Problem to work on
With pictures excluded, give again exactly the lines running from the one holding "This screenshot has width=1454, height=747." through the end of the listing below.

Information provided

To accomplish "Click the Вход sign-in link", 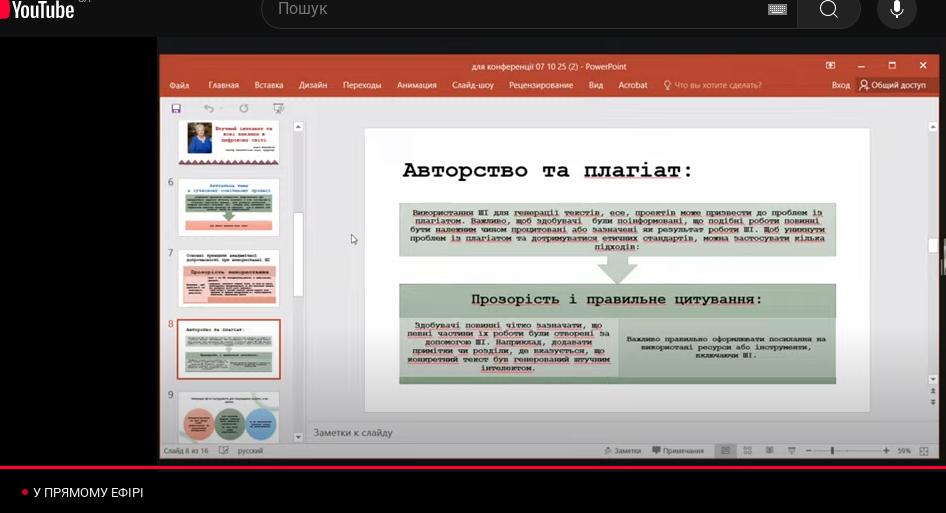I will tap(840, 85).
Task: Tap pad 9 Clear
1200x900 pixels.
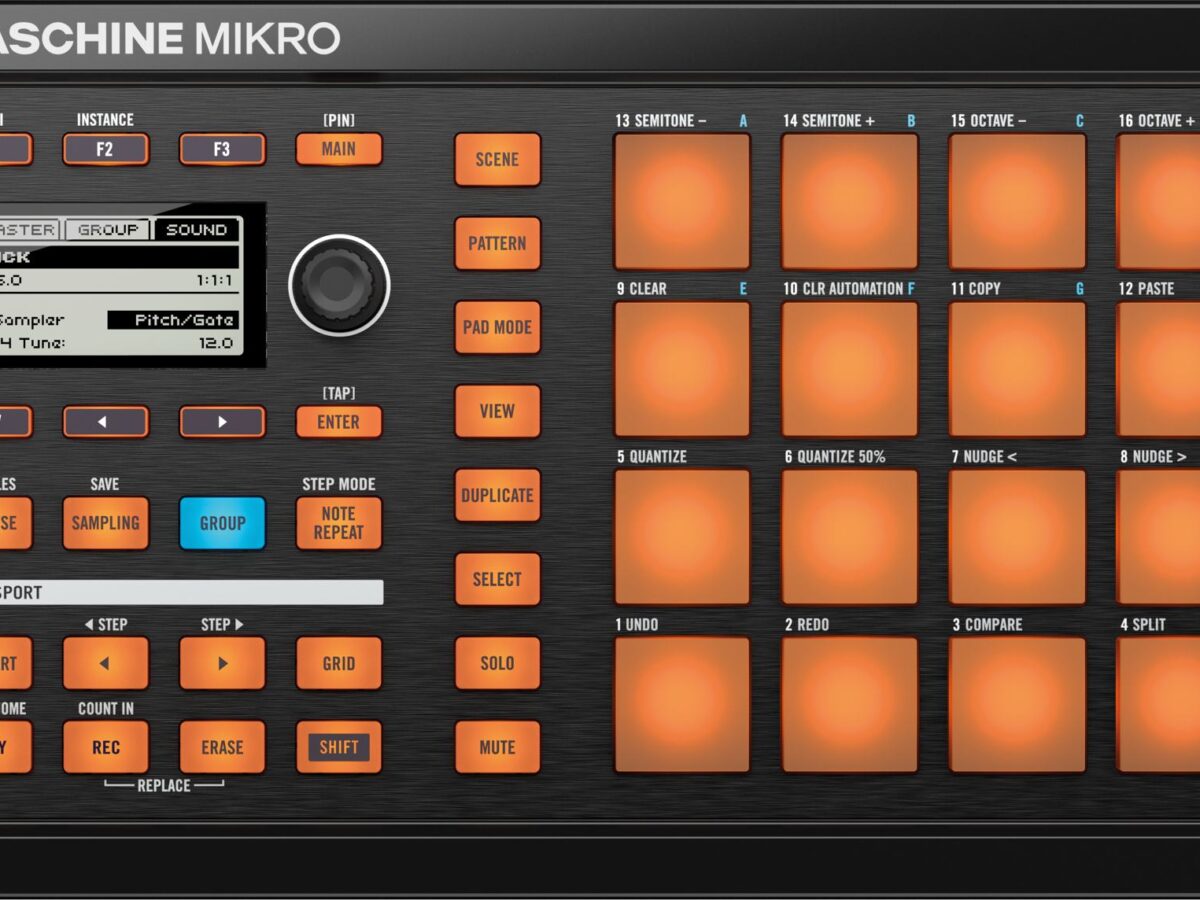Action: point(682,369)
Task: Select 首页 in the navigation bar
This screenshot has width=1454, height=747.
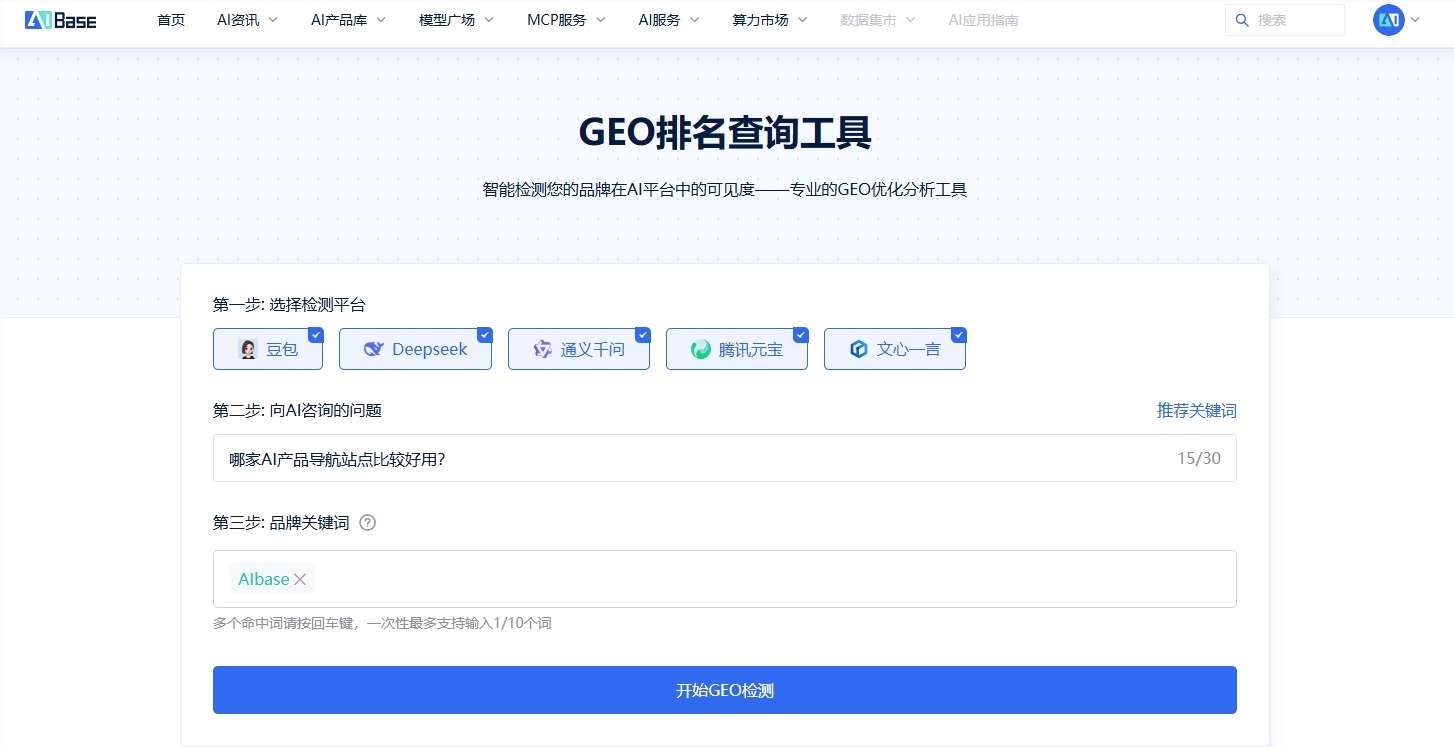Action: click(x=170, y=19)
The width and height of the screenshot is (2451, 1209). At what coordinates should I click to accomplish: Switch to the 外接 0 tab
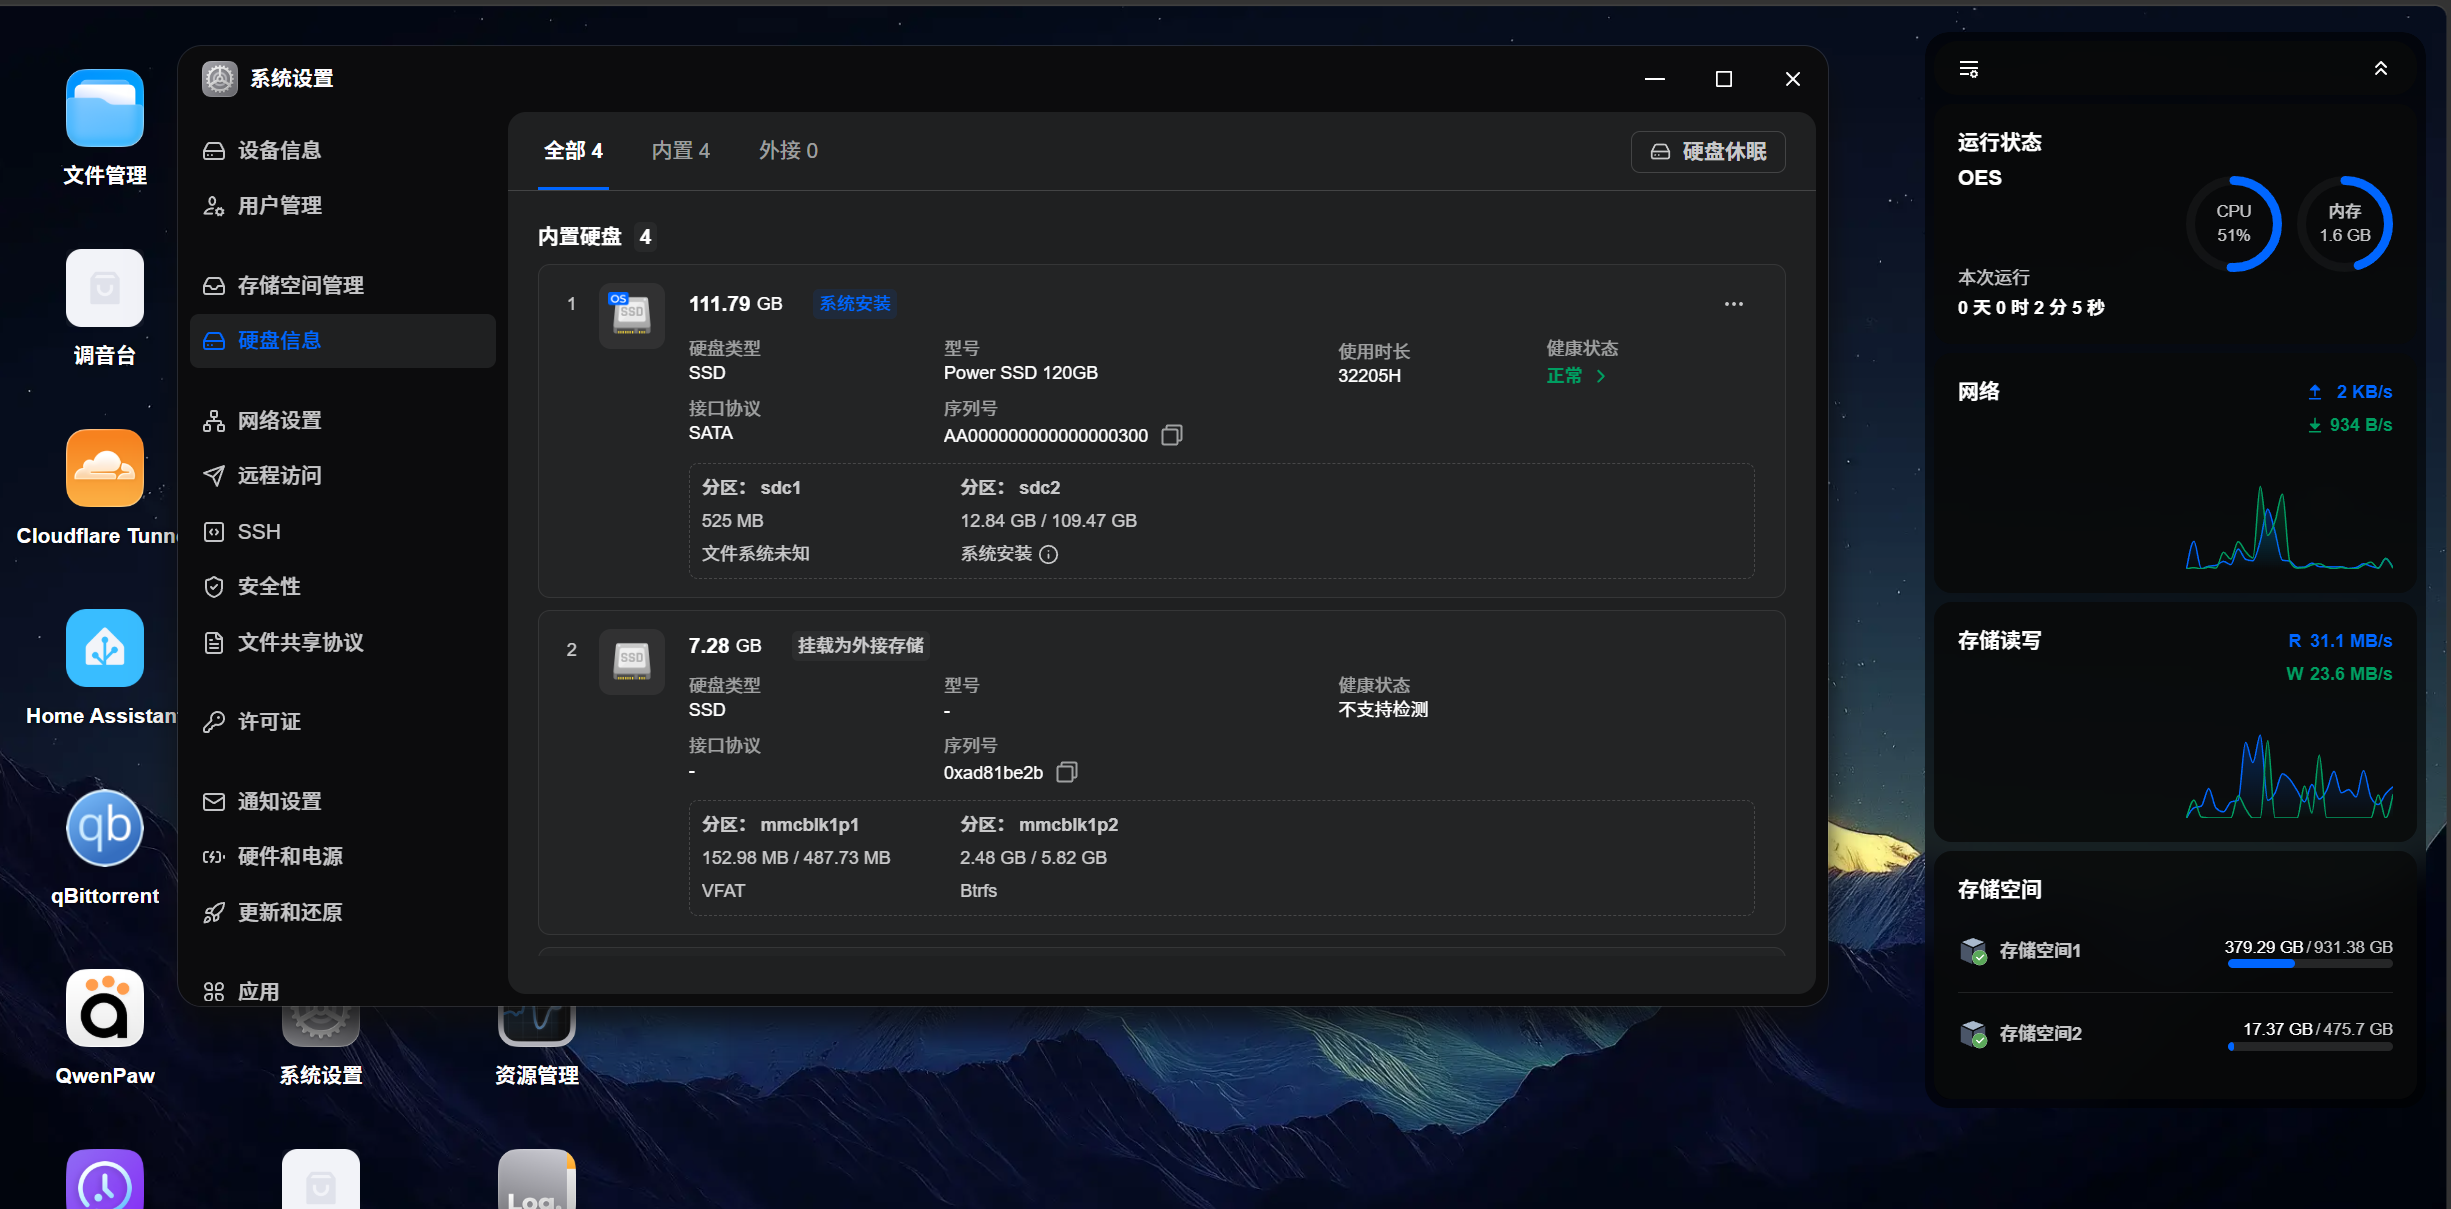(x=788, y=150)
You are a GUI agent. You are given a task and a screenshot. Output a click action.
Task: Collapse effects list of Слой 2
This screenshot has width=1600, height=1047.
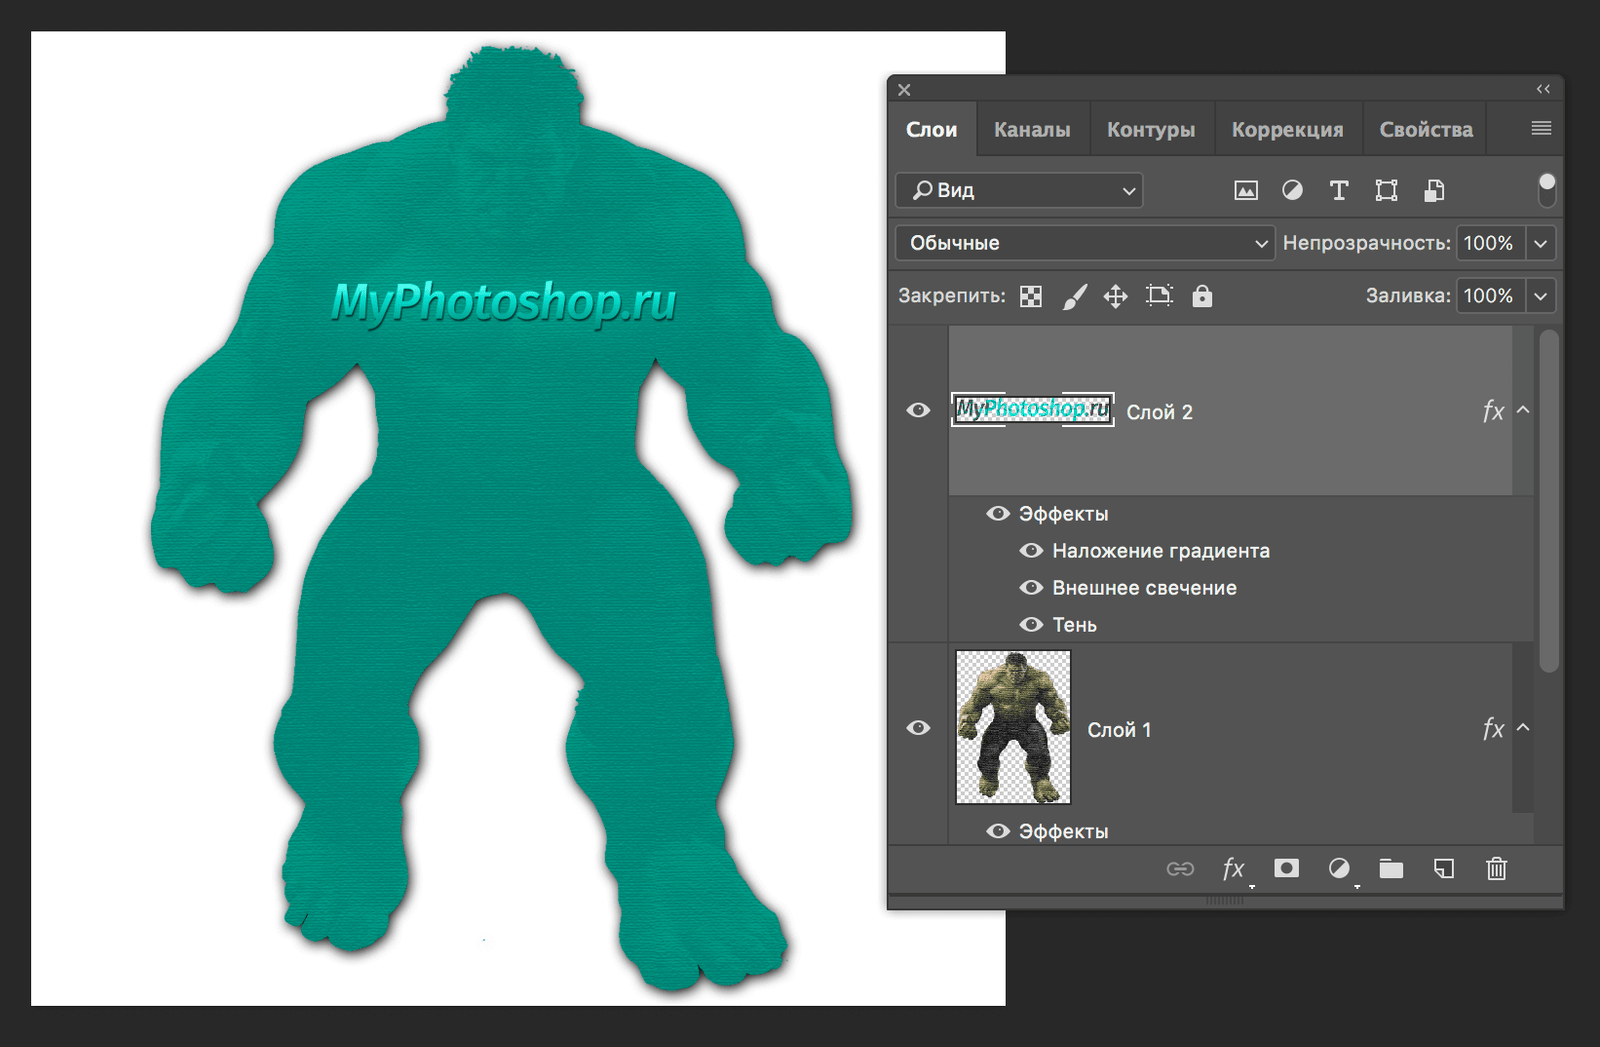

Answer for this exercise
This screenshot has width=1454, height=747.
Action: click(x=170, y=19)
The width and height of the screenshot is (2451, 1209). At what coordinates should I click to accomplish: Switch to the 外接 0 tab
(x=788, y=150)
You are a GUI agent. You are given a task and a screenshot. Output a click action.
Task: Collapse effects list of Слой 2
This screenshot has width=1600, height=1047.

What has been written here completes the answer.